Ilius glanced over the display one more time, confirming to himself that none of the handful of vessels remaining in Krellos’s force had any chance at all of escaping. It hurt to leave them, but he knew his duty. Krellos was gone, and soon, thousands of his warriors would join him. It was a dark and somber end to the mission, but it had not been in vain. Kiloron Tragus’s theory had been confirmed, his targeting tactics validated. Ilius’s ships clustered around the tube had collected petabyte upon petabyte of detailed data, and their duty was now clear.
The Hegemony was still outgunned and outclassed, but at least it could fight back now. That was no guarantee of victory, or even survival, but it was a chance…and that was the best Ilius could have hoped for.
“Hectoron, all ships are to initiate maximum thrust, all vectors toward
the transit tube. We’ve got the data we came for, and now we’ve got to get it back to Calpharon.”
“Yes, Megaron.”
Ilius glanced one last time at Krellos’s survivors, now no more than half a dozen battered ships bracketed by multiple enemies. It was almost over, and when the final vessel was destroyed, it would be nothing but a mercy. It was painful, and thoughts of his old commander and mentor drifted through his mind. But those spacers still fighting, out there battling through their last moments—and Krellos who had led them there, the hero who had already passed on to legend—had at least not been sacrificed for nothing. Millions of their comrades would use the knowledge they had provided. They would fight to avenge the losses suffered in Upsilon Vega, and at Venta Traconis. They would fight to save the Hegemony.
To save humanity.
And the heroes lost there would never be forgotten, not if the Hegemony endured.

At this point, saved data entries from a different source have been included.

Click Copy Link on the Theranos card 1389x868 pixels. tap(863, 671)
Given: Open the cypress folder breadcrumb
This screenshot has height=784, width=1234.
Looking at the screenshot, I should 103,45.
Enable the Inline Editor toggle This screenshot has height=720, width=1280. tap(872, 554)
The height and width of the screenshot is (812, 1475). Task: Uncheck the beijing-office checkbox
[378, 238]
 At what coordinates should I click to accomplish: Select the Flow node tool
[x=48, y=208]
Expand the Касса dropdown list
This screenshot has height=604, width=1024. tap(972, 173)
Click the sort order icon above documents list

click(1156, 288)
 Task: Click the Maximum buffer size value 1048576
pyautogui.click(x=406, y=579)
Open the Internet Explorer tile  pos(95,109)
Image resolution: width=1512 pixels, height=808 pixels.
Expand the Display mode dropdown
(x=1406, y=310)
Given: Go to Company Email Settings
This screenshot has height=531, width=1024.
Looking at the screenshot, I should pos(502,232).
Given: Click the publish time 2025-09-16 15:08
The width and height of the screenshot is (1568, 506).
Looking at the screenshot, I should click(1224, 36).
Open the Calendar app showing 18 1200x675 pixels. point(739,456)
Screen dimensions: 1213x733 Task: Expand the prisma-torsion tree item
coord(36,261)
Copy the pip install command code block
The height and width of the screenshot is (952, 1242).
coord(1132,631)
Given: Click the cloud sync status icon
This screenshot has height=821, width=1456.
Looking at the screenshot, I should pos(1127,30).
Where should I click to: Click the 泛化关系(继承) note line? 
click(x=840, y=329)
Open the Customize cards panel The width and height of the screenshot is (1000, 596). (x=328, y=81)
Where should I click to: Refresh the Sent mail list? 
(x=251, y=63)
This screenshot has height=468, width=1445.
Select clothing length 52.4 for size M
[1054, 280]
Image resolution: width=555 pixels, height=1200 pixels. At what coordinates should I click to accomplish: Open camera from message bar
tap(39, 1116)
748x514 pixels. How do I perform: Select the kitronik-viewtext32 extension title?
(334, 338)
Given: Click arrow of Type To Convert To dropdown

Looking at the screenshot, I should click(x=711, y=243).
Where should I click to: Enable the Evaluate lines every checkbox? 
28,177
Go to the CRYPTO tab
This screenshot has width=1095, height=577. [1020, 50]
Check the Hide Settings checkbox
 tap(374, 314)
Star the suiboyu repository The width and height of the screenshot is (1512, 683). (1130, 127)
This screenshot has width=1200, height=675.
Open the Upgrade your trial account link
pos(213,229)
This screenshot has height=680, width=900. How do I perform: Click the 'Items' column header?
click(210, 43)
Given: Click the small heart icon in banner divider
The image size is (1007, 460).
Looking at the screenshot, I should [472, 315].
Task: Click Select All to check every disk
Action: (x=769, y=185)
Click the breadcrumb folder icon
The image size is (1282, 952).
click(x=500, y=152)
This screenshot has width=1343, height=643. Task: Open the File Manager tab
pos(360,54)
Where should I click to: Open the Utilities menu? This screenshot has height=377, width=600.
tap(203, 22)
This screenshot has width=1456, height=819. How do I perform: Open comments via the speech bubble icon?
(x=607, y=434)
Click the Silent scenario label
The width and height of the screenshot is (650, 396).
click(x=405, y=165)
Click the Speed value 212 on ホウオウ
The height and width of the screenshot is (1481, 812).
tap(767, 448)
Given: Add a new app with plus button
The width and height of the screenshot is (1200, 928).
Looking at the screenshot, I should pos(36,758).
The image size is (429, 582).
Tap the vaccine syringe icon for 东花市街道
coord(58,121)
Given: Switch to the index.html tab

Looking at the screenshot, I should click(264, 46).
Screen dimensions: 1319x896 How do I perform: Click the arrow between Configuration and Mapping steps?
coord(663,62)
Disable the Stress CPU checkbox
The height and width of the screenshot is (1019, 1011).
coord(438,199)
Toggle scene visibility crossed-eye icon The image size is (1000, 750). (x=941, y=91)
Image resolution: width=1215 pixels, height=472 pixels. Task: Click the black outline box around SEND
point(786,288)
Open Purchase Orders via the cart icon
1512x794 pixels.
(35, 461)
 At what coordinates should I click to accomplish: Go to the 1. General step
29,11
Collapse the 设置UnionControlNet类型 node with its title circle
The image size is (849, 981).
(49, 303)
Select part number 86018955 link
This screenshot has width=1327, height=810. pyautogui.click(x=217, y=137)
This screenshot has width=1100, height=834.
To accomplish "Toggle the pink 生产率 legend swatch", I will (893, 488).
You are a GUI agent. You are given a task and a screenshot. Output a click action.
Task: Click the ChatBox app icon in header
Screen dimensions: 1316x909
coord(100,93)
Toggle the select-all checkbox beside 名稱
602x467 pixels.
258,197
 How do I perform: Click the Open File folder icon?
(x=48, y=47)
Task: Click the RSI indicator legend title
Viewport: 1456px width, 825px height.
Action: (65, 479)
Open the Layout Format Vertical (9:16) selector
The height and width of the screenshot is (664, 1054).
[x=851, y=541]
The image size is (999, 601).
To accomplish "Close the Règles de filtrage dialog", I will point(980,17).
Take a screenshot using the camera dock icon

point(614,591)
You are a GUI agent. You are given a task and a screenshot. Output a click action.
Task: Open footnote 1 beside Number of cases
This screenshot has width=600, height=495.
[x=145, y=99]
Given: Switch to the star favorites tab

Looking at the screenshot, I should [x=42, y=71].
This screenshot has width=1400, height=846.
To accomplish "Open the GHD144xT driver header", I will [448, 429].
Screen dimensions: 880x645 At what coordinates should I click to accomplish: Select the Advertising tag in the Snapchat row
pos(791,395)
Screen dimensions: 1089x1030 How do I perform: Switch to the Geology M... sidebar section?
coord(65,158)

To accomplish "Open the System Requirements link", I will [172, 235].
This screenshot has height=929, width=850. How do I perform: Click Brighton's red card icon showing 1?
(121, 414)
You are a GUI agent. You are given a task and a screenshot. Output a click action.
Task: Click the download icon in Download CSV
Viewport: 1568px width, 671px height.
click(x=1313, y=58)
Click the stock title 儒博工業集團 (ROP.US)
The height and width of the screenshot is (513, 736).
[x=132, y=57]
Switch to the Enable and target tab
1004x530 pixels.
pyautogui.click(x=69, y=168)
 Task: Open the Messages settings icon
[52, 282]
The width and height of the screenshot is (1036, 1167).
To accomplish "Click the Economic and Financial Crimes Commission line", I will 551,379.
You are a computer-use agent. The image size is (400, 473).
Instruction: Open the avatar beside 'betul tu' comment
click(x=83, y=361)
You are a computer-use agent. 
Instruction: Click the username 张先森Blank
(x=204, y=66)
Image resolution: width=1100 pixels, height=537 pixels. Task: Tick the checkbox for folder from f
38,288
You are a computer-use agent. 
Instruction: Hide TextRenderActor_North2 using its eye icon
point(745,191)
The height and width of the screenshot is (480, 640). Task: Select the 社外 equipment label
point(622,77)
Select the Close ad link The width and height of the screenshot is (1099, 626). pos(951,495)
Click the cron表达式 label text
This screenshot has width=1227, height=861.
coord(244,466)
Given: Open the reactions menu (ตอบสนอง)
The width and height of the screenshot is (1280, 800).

He leaned back as he felt this ship’s engines firing, driving the vessel, along with its companions, toward the transit tube.
Toward the way home.
Chapter Eighteen
Planet Calpharon
Sigma Nordlin IV
Year of Renewal 267 (322 AC)
“No, that is not going to happen. First, I could never convince the Confederation Senate to approve it, even if I was willing.” Barron stared at Akella, his eyes cold. “Which, I must emphasize without doubt or reservation, I most certainly am not.” Against all odds, Barron had actually warmed to his Hegemony hosts. He’d been treated with courtesy and respect, and he’d come to accept them, if in a halting, irregular sort of way. Moments of respect had been interspersed with sudden memories of the war, of the terrible losses the Hegemony invasion had inflicted on his warriors. His head was spinning, the confusion struggling to overtake his rational thought, to lead him one way and then abruptly, to shove him off in another direction.